Chi dette l’autorizzazione alla petroliera di rientrare in porto? Questo ormai è chiaro. Il ministro della Difesa, nel novembre scorso, rispose così: «L’autorizzazione a procedere verso le acque territoriali indiane è stata data dalla compagnia armatrice, una volta contattata dal comandante della nave. Ciò tuttavia, per la presenza del Nucleo militare di protezione di bordo è avvenuto a seguito di preventiva informazione della catena di comando militare nazionale». La decisione fu dell’armatore, la Marina diede il suo nulla osta, ma è chiaro perché, e il rapporto Piroli lo spiega: l’equipaggio aveva ricevuto una telefonata sul telefono Inmarsat, la Guardia Costiera indiana chiedeva alla Lexie di tornare in porto per identificare due battelli di pirati. La collaborazione giudiziaria con la polizia indiana non era un optional.

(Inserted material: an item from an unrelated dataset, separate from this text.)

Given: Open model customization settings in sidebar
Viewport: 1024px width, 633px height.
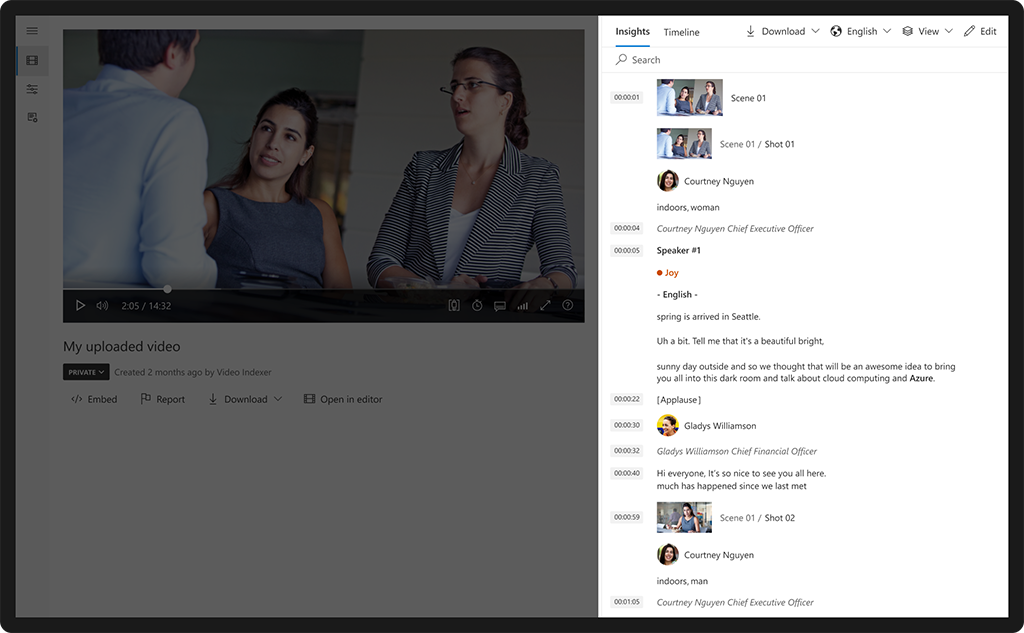Looking at the screenshot, I should click(x=31, y=89).
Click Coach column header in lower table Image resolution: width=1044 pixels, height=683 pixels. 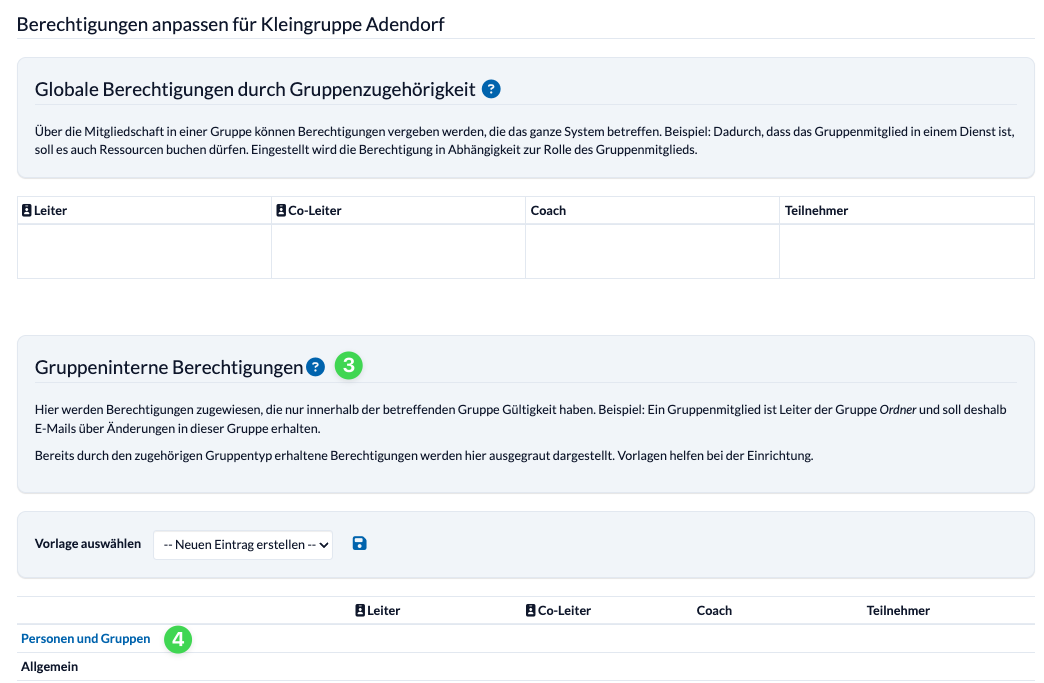[714, 610]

Il rapporto ha un intero, delicatissimo paragrafo sulle prove balistiche effettuate dalla polizia indiana alla presenza di ufficiali dei Ros e del Ris dei Carabinieri. «Per completezza di informazione si sintetizzano i risultati cui sarebbero giunte le autorità indiane (...) sono stati analizzati 4 proiettili, 2 rinvenuti sul motopesca e 2 nei corpi delle vittime. E’ risultato che le munizioni sono del calibro Nato 5,56mm fabbricate in Italia. Il proiettile tracciante estratto dal corpo di Valentine Jelestine è stato esploso dal fucile con matricola assegnata al sottocapo Andronico. Il proiettile estratto dal corpo di Ajiesh Pink è stato esploso dal fucile con matricola assegnata al sottocapo Voglino ».
Le prove balistiche indiane individuerebbero quindi non solo che i proiettili sono italiani, ma anche che provengono da fucili mitragliatori assegnati ad altri 2 fra i 6 membri del Nucleo del Battaglione San Marco. La relazione della Marina a questo punto non esclude nulla: «Qualora dovessero essere confermati i risultati ottenuti dalle prove indiane o se, a seguito di ulteriore attività forense riconosciuta anche dalla parte italiana, si riscontrasse l’attribuibilità dei colpi ai militari italiani, a quel punto, nelle pertinenti sedi giudiziarie dovrà essere appurato se l’azione di fuoco è stata interamente condotta con la finalità di effettuare tiri di avvertimento in acqua erroneamente o accidentalmente finiti a bordo», oppure se si sia deciso intenzionalmente di «indirizzare il tiro a bordo del natante». Questo soltanto se le prove balistiche indiane saranno confermate. Ma ormai una cosa è sicura: sarà la giustizia indiana a tenere il processo sulla morte di Valentine Jelestine e Ajiesh Pink, e terrà conto delle prove della sua polizia.